Extracted information.
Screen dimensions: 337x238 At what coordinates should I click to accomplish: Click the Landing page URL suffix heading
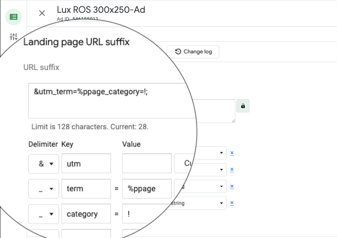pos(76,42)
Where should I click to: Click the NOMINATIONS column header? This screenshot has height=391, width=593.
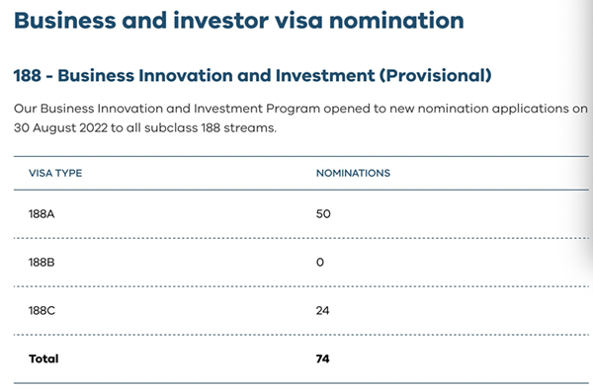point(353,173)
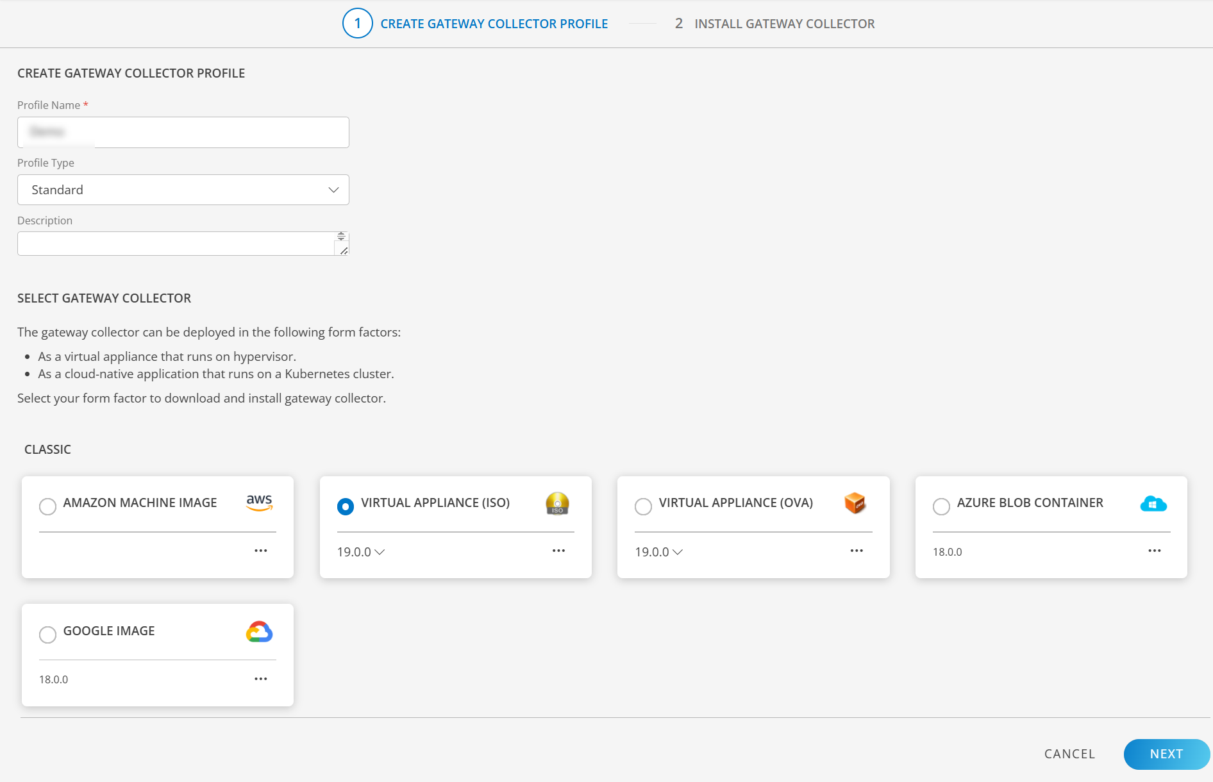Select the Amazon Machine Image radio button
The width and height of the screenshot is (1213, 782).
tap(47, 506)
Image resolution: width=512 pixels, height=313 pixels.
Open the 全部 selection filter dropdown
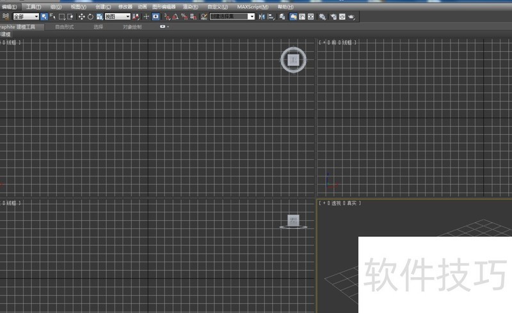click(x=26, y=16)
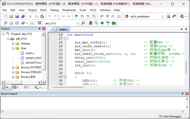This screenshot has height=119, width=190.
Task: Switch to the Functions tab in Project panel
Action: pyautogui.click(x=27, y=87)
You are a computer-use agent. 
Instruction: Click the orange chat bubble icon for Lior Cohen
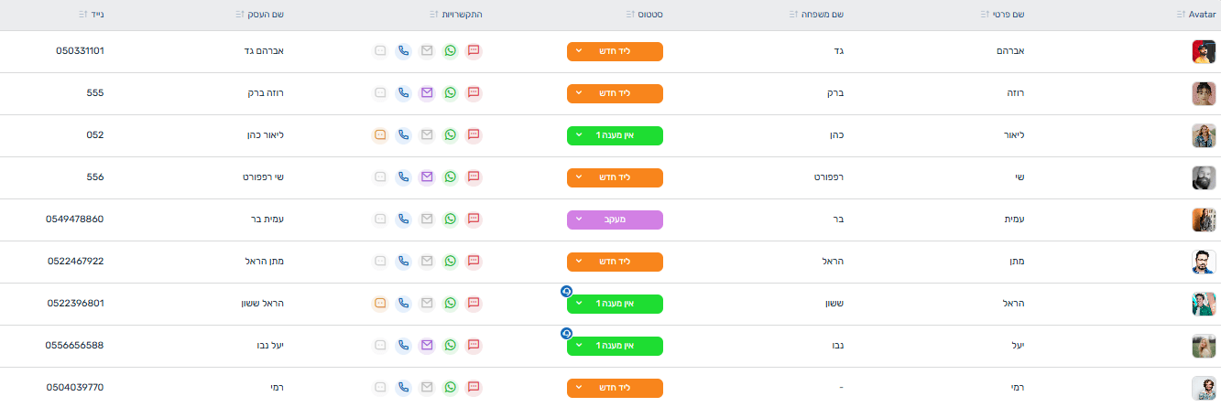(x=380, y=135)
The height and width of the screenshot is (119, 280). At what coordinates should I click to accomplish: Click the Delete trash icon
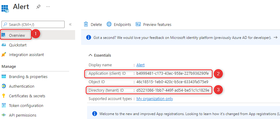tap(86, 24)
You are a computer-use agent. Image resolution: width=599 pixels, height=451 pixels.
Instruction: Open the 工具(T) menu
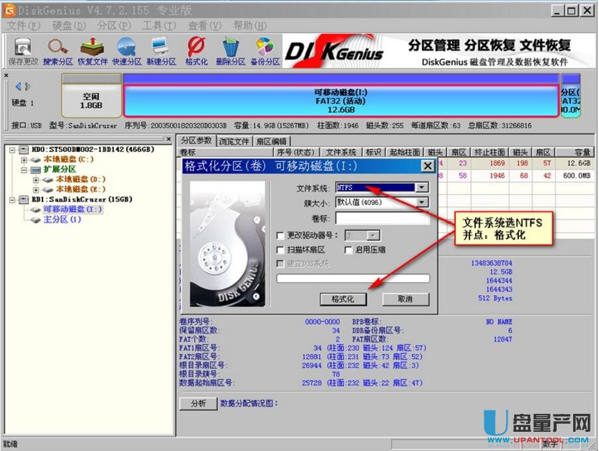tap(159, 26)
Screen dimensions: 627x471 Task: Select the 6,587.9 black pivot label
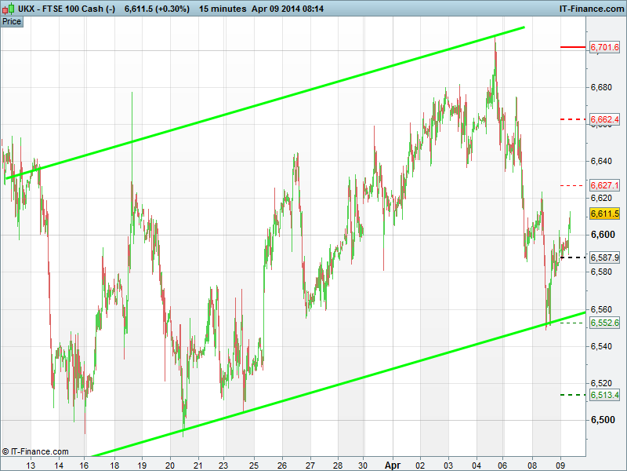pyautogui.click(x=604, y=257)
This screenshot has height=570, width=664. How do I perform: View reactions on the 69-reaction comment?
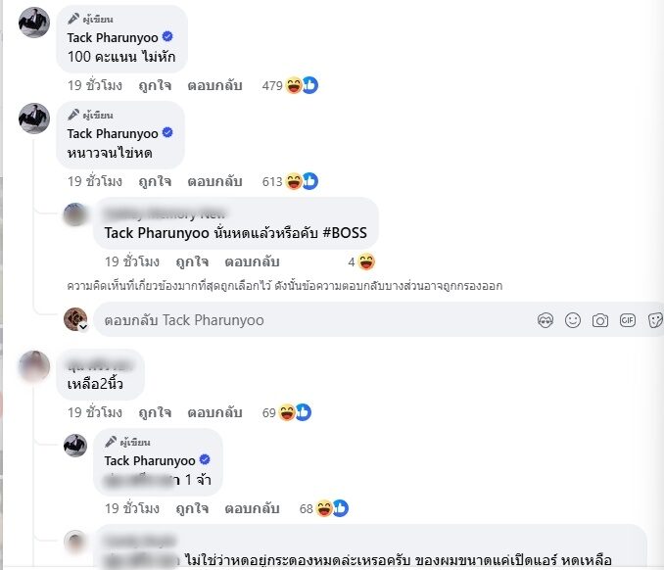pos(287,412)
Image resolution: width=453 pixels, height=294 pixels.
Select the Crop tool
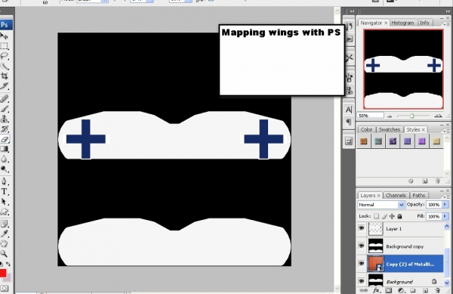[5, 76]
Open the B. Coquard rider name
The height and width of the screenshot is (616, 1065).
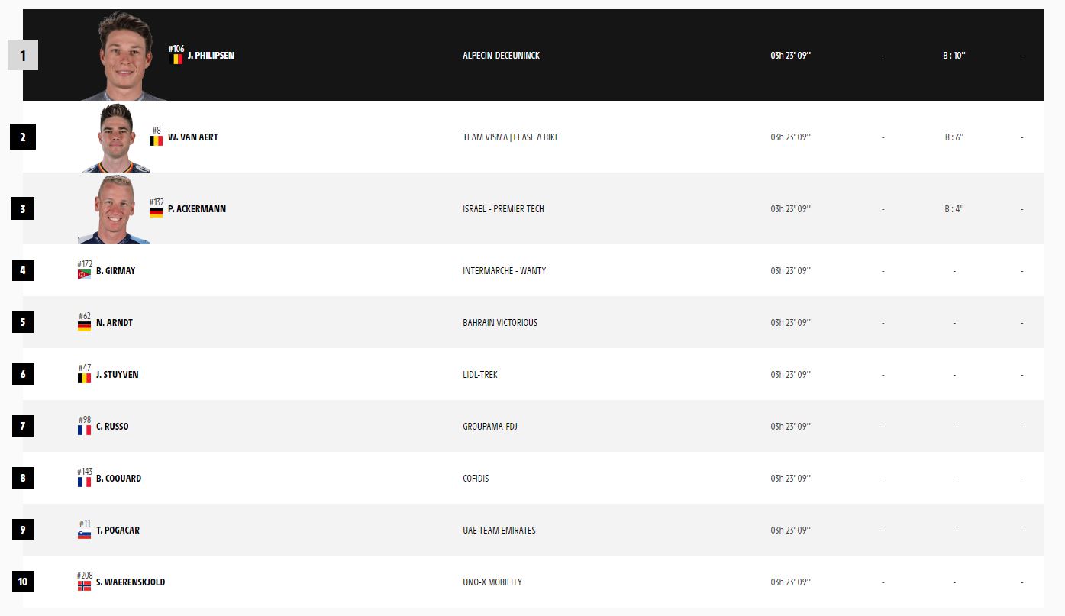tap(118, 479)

--

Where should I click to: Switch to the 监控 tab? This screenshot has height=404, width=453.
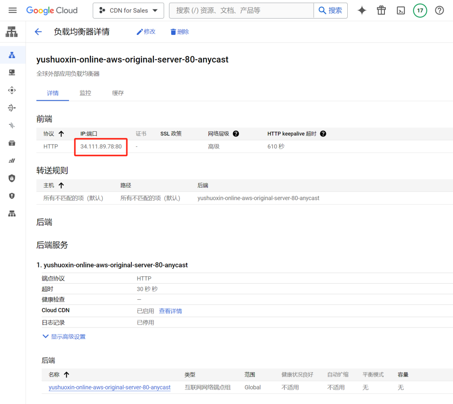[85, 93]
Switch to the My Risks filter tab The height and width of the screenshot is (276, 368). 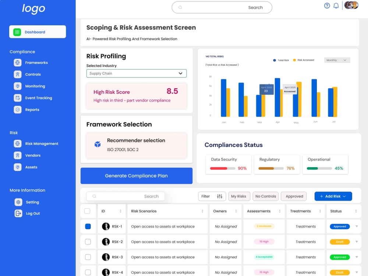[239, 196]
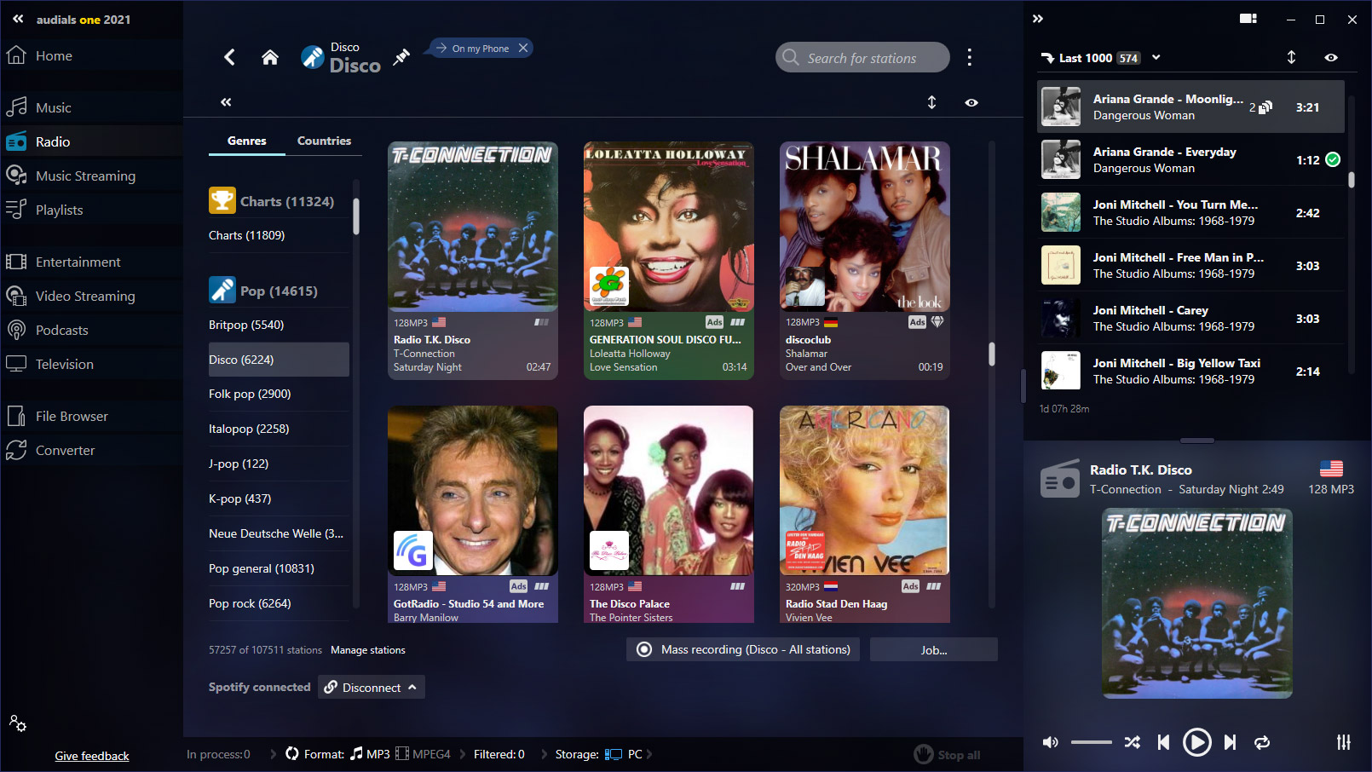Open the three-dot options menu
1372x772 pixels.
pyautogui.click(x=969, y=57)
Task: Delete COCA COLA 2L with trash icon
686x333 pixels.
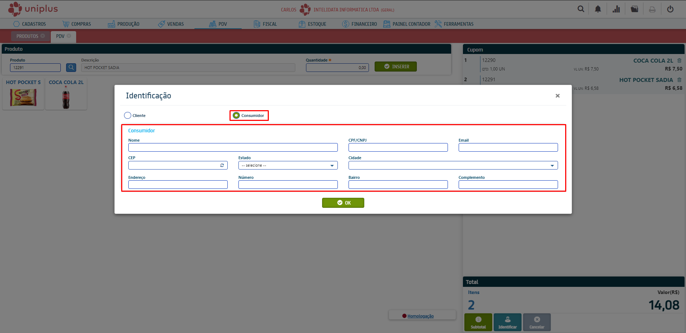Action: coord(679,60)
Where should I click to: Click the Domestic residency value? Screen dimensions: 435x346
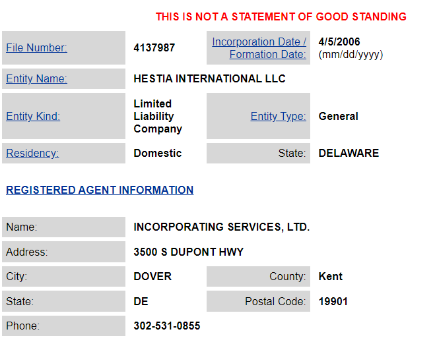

Assignment.
Leaving out the pictures, please output the lines in the entries above from the one with "Task: Delete COCA COLA 2L with trash icon" through the one with "Where should I click to: Click the Domestic", exactly as they are.

Problem solution.
Task: Delete COCA COLA 2L with trash icon
686x333 pixels.
Action: coord(679,60)
Where should I click to: Click the Domestic residency value? Screen dimensions: 435x346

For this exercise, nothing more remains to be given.